● **Work instructions**: Would you restate all the entries exactly, leaving nothing out?
Extracted entries Start Marker
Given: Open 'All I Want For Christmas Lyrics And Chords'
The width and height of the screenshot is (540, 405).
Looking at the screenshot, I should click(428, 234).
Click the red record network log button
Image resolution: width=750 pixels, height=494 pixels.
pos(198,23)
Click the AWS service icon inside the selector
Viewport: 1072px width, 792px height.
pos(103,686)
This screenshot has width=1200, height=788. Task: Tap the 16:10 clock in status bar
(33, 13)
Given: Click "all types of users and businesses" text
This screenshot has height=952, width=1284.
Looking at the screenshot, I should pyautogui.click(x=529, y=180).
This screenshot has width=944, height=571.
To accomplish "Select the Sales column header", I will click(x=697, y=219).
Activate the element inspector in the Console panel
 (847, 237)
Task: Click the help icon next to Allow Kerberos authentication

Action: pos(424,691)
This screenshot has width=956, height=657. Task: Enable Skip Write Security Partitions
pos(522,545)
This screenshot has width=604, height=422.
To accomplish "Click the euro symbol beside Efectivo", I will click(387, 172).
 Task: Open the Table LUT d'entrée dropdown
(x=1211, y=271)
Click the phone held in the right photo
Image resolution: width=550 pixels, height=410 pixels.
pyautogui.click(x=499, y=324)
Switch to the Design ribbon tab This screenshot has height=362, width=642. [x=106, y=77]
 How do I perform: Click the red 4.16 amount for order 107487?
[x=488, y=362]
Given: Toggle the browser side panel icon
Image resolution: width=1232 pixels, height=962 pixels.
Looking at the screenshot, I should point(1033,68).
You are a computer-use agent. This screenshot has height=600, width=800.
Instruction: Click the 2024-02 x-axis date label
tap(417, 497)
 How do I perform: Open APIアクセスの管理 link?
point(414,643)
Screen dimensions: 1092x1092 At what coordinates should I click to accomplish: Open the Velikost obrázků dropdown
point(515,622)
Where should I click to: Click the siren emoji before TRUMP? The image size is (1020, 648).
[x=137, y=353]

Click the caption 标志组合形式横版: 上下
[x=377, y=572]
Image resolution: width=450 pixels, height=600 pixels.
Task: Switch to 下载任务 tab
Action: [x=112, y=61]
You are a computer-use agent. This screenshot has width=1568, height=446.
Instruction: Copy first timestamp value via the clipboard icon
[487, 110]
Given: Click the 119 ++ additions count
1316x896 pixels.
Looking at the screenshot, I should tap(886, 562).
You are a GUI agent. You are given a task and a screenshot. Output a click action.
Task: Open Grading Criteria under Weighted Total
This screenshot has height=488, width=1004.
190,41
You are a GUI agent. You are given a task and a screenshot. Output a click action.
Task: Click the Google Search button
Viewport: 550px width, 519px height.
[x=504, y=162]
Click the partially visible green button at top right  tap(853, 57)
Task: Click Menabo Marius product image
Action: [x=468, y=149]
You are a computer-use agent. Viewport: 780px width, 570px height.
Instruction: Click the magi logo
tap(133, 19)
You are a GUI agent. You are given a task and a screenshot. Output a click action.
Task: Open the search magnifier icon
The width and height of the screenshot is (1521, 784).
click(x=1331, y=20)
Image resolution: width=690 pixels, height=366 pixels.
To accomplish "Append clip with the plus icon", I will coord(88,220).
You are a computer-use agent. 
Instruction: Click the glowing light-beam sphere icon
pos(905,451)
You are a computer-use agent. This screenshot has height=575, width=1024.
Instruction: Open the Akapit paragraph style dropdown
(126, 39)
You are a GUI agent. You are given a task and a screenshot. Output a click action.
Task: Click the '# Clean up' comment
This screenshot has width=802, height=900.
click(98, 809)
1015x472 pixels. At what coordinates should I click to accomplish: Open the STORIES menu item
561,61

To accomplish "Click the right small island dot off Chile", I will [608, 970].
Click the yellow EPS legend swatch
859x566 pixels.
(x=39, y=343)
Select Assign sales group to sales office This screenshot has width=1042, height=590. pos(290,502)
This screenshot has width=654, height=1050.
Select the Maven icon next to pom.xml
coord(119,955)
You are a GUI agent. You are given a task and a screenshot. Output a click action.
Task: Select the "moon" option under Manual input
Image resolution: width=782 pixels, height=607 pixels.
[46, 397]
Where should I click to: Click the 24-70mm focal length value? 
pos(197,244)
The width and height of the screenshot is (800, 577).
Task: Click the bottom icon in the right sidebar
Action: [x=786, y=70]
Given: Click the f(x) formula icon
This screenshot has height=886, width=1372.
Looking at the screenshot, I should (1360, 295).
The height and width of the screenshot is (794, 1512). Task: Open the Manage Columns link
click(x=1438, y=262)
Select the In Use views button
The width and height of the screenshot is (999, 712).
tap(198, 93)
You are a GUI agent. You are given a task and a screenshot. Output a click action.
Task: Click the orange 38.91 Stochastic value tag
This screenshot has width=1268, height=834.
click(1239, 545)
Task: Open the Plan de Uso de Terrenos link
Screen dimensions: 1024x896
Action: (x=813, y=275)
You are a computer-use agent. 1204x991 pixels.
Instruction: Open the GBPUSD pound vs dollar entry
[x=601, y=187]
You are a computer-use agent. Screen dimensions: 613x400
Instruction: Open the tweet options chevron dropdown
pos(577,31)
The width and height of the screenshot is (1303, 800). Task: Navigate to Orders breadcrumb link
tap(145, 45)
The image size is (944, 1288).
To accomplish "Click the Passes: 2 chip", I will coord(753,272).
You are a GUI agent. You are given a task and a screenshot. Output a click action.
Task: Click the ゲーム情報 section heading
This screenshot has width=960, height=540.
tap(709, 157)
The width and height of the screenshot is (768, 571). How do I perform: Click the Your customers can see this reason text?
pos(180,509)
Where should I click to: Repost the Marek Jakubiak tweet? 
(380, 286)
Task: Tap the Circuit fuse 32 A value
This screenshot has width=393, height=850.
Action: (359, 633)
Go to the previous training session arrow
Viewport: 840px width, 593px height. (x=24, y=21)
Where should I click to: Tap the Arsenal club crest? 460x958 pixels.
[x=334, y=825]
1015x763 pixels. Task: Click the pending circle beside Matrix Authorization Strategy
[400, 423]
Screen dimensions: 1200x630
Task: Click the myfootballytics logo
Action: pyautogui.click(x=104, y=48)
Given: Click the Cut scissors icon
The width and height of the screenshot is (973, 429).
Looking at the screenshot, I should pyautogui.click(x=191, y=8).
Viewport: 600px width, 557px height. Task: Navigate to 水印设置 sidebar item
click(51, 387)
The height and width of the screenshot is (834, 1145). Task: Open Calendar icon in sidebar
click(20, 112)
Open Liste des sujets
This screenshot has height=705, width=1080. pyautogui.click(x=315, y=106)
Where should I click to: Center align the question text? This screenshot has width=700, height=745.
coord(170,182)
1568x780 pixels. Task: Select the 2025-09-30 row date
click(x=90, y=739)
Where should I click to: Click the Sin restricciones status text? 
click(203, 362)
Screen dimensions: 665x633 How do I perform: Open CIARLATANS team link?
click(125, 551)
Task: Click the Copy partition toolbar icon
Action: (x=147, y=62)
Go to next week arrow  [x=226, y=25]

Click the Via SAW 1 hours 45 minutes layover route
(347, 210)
Extracted entries End Marker
● **Answer to this task**:
Given: Open 'All I Want For Christmas Lyrics And Chords'
The width and height of the screenshot is (540, 405).
Looking at the screenshot, I should click(428, 234).
Click the red record network log button
Image resolution: width=750 pixels, height=494 pixels.
pos(198,23)
Click the AWS service icon inside the selector
Viewport: 1072px width, 792px height.
pos(103,686)
This screenshot has width=1200, height=788. Task: Tap the 16:10 clock in status bar
(33, 13)
Given: Click "all types of users and businesses" text
This screenshot has height=952, width=1284.
Looking at the screenshot, I should pyautogui.click(x=529, y=180).
This screenshot has width=944, height=571.
To accomplish "Select the Sales column header", I will click(x=697, y=219).
Activate the element inspector in the Console panel
 (847, 237)
Task: Click the help icon next to Allow Kerberos authentication

Action: pos(424,691)
This screenshot has width=956, height=657. Task: Enable Skip Write Security Partitions
pos(522,545)
This screenshot has width=604, height=422.
To accomplish "Click the euro symbol beside Efectivo", I will click(387, 172).
 Task: Open the Table LUT d'entrée dropdown
(x=1211, y=271)
Click the phone held in the right photo
Image resolution: width=550 pixels, height=410 pixels.
pyautogui.click(x=499, y=324)
Switch to the Design ribbon tab This screenshot has height=362, width=642. [x=106, y=77]
 How do I perform: Click the red 4.16 amount for order 107487?
[x=488, y=362]
Given: Toggle the browser side panel icon
Image resolution: width=1232 pixels, height=962 pixels.
Looking at the screenshot, I should point(1033,68).
You are a computer-use agent. This screenshot has height=600, width=800.
Instruction: Click the 2024-02 x-axis date label
tap(417, 497)
 How do I perform: Open APIアクセスの管理 link?
point(414,643)
Screen dimensions: 1092x1092 At what coordinates should I click to accomplish: Open the Velikost obrázků dropdown
point(515,622)
Where should I click to: Click the siren emoji before TRUMP? The image size is (1020, 648).
[x=137, y=353]

Click the caption 标志组合形式横版: 上下
[x=377, y=572]
Image resolution: width=450 pixels, height=600 pixels.
Task: Switch to 下载任务 tab
Action: [x=112, y=61]
You are a computer-use agent. This screenshot has width=1568, height=446.
Instruction: Copy first timestamp value via the clipboard icon
[487, 110]
Given: Click the 119 ++ additions count
1316x896 pixels.
Looking at the screenshot, I should tap(886, 562).
You are a GUI agent. You are given a task and a screenshot. Output a click action.
Task: Open Grading Criteria under Weighted Total
This screenshot has height=488, width=1004.
190,41
You are a GUI agent. You are given a task and a screenshot. Output a click action.
Task: Click the Google Search button
Viewport: 550px width, 519px height.
[x=504, y=162]
Click the partially visible green button at top right  tap(853, 57)
Task: Click Menabo Marius product image
Action: [x=468, y=149]
You are a computer-use agent. Viewport: 780px width, 570px height.
Instruction: Click the magi logo
tap(133, 19)
You are a GUI agent. You are given a task and a screenshot. Output a click action.
Task: Open the search magnifier icon
The width and height of the screenshot is (1521, 784).
click(x=1331, y=20)
Image resolution: width=690 pixels, height=366 pixels.
To accomplish "Append clip with the plus icon", I will coord(88,220).
You are a computer-use agent. 
Instruction: Click the glowing light-beam sphere icon
pos(905,451)
You are a computer-use agent. This screenshot has height=575, width=1024.
Instruction: Open the Akapit paragraph style dropdown
(126, 39)
You are a GUI agent. You are given a task and a screenshot. Output a click action.
Task: Click the '# Clean up' comment
This screenshot has width=802, height=900.
click(98, 809)
1015x472 pixels. At what coordinates should I click to accomplish: Open the STORIES menu item
561,61

To accomplish "Click the right small island dot off Chile", I will [608, 970].
Click the yellow EPS legend swatch
859x566 pixels.
(x=39, y=343)
Select Assign sales group to sales office This screenshot has width=1042, height=590. pos(290,502)
This screenshot has width=654, height=1050.
Select the Maven icon next to pom.xml
coord(119,955)
You are a GUI agent. You are given a task and a screenshot. Output a click action.
Task: Select the "moon" option under Manual input
Image resolution: width=782 pixels, height=607 pixels.
[46, 397]
Where should I click to: Click the 24-70mm focal length value? 
pos(197,244)
The width and height of the screenshot is (800, 577).
Task: Click the bottom icon in the right sidebar
Action: [x=786, y=70]
Given: Click the f(x) formula icon
This screenshot has height=886, width=1372.
Looking at the screenshot, I should (1360, 295).
The height and width of the screenshot is (794, 1512). Task: Open the Manage Columns link
click(x=1438, y=262)
Select the In Use views button
The width and height of the screenshot is (999, 712).
tap(198, 93)
You are a GUI agent. You are given a task and a screenshot. Output a click action.
Task: Click the orange 38.91 Stochastic value tag
This screenshot has width=1268, height=834.
click(1239, 545)
Task: Open the Plan de Uso de Terrenos link
Screen dimensions: 1024x896
Action: (x=813, y=275)
You are a computer-use agent. 1204x991 pixels.
Instruction: Open the GBPUSD pound vs dollar entry
[x=601, y=187]
You are a computer-use agent. Screen dimensions: 613x400
Instruction: Open the tweet options chevron dropdown
pos(577,31)
The width and height of the screenshot is (1303, 800). Task: Navigate to Orders breadcrumb link
tap(145, 45)
The image size is (944, 1288).
To accomplish "Click the Passes: 2 chip", I will coord(753,272).
You are a GUI agent. You are given a task and a screenshot. Output a click action.
Task: Click the ゲーム情報 section heading
This screenshot has width=960, height=540.
tap(709, 157)
The width and height of the screenshot is (768, 571). How do I perform: Click the Your customers can see this reason text?
pos(180,509)
Where should I click to: Repost the Marek Jakubiak tweet? 
(380, 286)
Task: Tap the Circuit fuse 32 A value
This screenshot has width=393, height=850.
Action: (359, 633)
Go to the previous training session arrow
Viewport: 840px width, 593px height. (x=24, y=21)
Where should I click to: Tap the Arsenal club crest? 460x958 pixels.
[x=334, y=825]
1015x763 pixels. Task: Click the pending circle beside Matrix Authorization Strategy
[400, 423]
Screen dimensions: 1200x630
Task: Click the myfootballytics logo
Action: pyautogui.click(x=104, y=48)
Given: Click the Cut scissors icon
The width and height of the screenshot is (973, 429).
Looking at the screenshot, I should pyautogui.click(x=191, y=8).
Viewport: 600px width, 557px height. Task: Navigate to 水印设置 sidebar item
click(51, 387)
The height and width of the screenshot is (834, 1145). Task: Open Calendar icon in sidebar
click(20, 112)
Open Liste des sujets
This screenshot has height=705, width=1080. pyautogui.click(x=315, y=106)
Where should I click to: Center align the question text? This screenshot has width=700, height=745.
coord(170,182)
1568x780 pixels. Task: Select the 2025-09-30 row date
click(x=90, y=739)
Where should I click to: Click the Sin restricciones status text? 
click(203, 362)
Screen dimensions: 665x633 How do I perform: Open CIARLATANS team link?
click(125, 551)
Task: Click the Copy partition toolbar icon
Action: (x=147, y=62)
Go to next week arrow  [x=226, y=25]

Click the Via SAW 1 hours 45 minutes layover route
(347, 210)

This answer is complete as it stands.